14 agosto, 2010

Cachorridade


Eles são de modo geral magros, famintos, feiosos, e experientes rasgadores de sacolas: comem o que há para comer. Têm uma orelha caída e a outra levantada. Mancam de uma pata. O banho é da chuva, que só piora o aspecto e levanta um cheiro tão deles que é conhecido pelo nome que têm. Esses cachorros de rua, lobos da cidade, asselvajados, seus instintos atiçados por conta da falta de coleira, fora o que aprendem de moderno por força da necessidade, como a destemida arte de atravessar as ruas desviando dos carros, são bichos que criados pelo homem e abandonados pelo homem aprenderam a levar em relação a nós uma vivência paralela.

São um efeito secundário da urbanização, como os mendigos, porque em cidade pequena quem é bêbado e doido todo mundo sabe quem é, e filho ou tio de quem é, assim, não se deixa dormir na rua quem se conhece, mesmo que seja para não dizerem que a família não tem dó. Também os cachorros na roça têm cada um a sua casa, ainda que só passem por ela para rapar o resto do almoço.

A experiência da rua ensinou por costume a esquivar das pernas das pessoas: sempre esperam um chute.
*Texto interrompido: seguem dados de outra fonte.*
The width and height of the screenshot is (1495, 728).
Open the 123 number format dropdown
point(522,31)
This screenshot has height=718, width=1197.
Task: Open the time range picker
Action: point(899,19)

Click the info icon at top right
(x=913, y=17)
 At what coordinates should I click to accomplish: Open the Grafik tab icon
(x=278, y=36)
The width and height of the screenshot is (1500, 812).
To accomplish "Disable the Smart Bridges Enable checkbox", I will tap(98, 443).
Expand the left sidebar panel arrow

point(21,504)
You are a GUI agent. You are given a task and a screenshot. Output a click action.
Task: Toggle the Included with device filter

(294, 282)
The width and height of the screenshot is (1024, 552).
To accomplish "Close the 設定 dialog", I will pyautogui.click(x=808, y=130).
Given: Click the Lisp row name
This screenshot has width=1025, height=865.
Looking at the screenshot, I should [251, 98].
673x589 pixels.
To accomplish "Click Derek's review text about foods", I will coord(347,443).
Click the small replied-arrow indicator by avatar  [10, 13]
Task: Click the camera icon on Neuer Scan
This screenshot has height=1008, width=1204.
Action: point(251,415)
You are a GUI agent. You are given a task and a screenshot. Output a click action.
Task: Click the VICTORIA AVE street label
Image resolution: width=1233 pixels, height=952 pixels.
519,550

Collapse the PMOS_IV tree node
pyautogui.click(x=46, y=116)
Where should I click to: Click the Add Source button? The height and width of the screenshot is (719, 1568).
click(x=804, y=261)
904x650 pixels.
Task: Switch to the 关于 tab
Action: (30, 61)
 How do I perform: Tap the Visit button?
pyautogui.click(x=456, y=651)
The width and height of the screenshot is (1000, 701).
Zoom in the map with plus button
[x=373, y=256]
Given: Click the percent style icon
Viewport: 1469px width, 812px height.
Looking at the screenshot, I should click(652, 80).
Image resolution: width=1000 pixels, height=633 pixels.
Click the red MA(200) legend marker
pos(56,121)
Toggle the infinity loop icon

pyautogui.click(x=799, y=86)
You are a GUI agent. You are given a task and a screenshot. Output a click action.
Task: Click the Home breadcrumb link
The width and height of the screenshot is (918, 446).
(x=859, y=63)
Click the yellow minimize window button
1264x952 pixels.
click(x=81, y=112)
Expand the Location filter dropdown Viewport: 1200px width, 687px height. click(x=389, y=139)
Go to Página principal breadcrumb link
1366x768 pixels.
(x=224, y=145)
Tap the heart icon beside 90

Mas nem todos são de uma diplomacia tão esquiva com o ser humano, uns deles são companheiros fiéis de homens que também são de rua, e formam entre si a matilha de vira-latas mais original.

Sem vacina e xampu, não têm inveja dos cães das casas que olham através das grades nos jardins, e às vezes oferecem uma cheirada focinho a focinho, um cumprimento entre indivíduos de uma espécie sem preconceitos. Imperadores das noites vazias, perturbando as madrugadas das pessoas de bem, combatendo por fêmeas no cio disputadas a rosnados e agudos caninos que ameaçam a carne inimiga – no meio da confusão, até o que o rabo caiu amputado pelas bicheiras acredita que tem a sua chance; eles vivem pouco, média de três anos, é o que se diz, mas plenos de uma coisa que se pode chamar, sem preocupação com estilo, de “cachorridade”.